Records for processing ▸
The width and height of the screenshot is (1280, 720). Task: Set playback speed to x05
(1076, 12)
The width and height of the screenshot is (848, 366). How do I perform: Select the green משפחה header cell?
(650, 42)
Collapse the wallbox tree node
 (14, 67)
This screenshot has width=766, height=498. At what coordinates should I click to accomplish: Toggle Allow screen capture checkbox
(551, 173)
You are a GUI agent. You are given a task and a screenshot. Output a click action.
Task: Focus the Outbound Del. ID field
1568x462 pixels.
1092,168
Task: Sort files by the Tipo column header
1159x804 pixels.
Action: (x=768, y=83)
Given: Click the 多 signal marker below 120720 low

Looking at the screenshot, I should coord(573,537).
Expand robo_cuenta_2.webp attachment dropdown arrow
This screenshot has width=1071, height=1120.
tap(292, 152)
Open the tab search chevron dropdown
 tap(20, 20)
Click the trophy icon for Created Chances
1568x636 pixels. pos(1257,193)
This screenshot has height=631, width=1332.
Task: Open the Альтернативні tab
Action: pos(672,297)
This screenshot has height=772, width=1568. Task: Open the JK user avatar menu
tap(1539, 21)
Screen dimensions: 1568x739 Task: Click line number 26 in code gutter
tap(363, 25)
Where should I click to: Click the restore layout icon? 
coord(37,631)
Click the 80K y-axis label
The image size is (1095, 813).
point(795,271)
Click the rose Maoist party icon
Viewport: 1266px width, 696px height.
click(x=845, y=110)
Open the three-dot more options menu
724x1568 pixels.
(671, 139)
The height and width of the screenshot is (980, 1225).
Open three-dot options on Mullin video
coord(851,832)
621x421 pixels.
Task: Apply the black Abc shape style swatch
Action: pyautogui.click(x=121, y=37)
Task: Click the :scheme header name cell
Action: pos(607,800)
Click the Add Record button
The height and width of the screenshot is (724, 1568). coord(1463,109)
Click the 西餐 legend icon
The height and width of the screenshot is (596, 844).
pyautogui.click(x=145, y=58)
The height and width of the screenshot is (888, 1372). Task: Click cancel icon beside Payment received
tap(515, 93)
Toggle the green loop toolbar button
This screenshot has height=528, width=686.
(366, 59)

How to complete this task ▸ Each line from the beginning of the entries to the line with "The height and width of the screenshot is (980, 1225)." must be repeated exactly, with both end lines kept and no other lines given.

Exercise answer ▸
The width and height of the screenshot is (1280, 720). Task: Set playback speed to x05
(1076, 12)
The width and height of the screenshot is (848, 366). How do I perform: Select the green משפחה header cell?
(650, 42)
Collapse the wallbox tree node
 (14, 67)
This screenshot has width=766, height=498. At what coordinates should I click to accomplish: Toggle Allow screen capture checkbox
(551, 173)
You are a GUI agent. You are given a task and a screenshot. Output a click action.
Task: Focus the Outbound Del. ID field
1568x462 pixels.
1092,168
Task: Sort files by the Tipo column header
1159x804 pixels.
Action: (x=768, y=83)
Given: Click the 多 signal marker below 120720 low

Looking at the screenshot, I should coord(573,537).
Expand robo_cuenta_2.webp attachment dropdown arrow
This screenshot has width=1071, height=1120.
tap(292, 152)
Open the tab search chevron dropdown
 tap(20, 20)
Click the trophy icon for Created Chances
1568x636 pixels. pos(1257,193)
This screenshot has height=631, width=1332.
Task: Open the Альтернативні tab
Action: pos(672,297)
This screenshot has height=772, width=1568. Task: Open the JK user avatar menu
tap(1539, 21)
Screen dimensions: 1568x739 Task: Click line number 26 in code gutter
tap(363, 25)
Where should I click to: Click the restore layout icon? 
coord(37,631)
Click the 80K y-axis label
The image size is (1095, 813).
point(795,271)
Click the rose Maoist party icon
Viewport: 1266px width, 696px height.
click(x=845, y=110)
Open the three-dot more options menu
724x1568 pixels.
(671, 139)
The height and width of the screenshot is (980, 1225).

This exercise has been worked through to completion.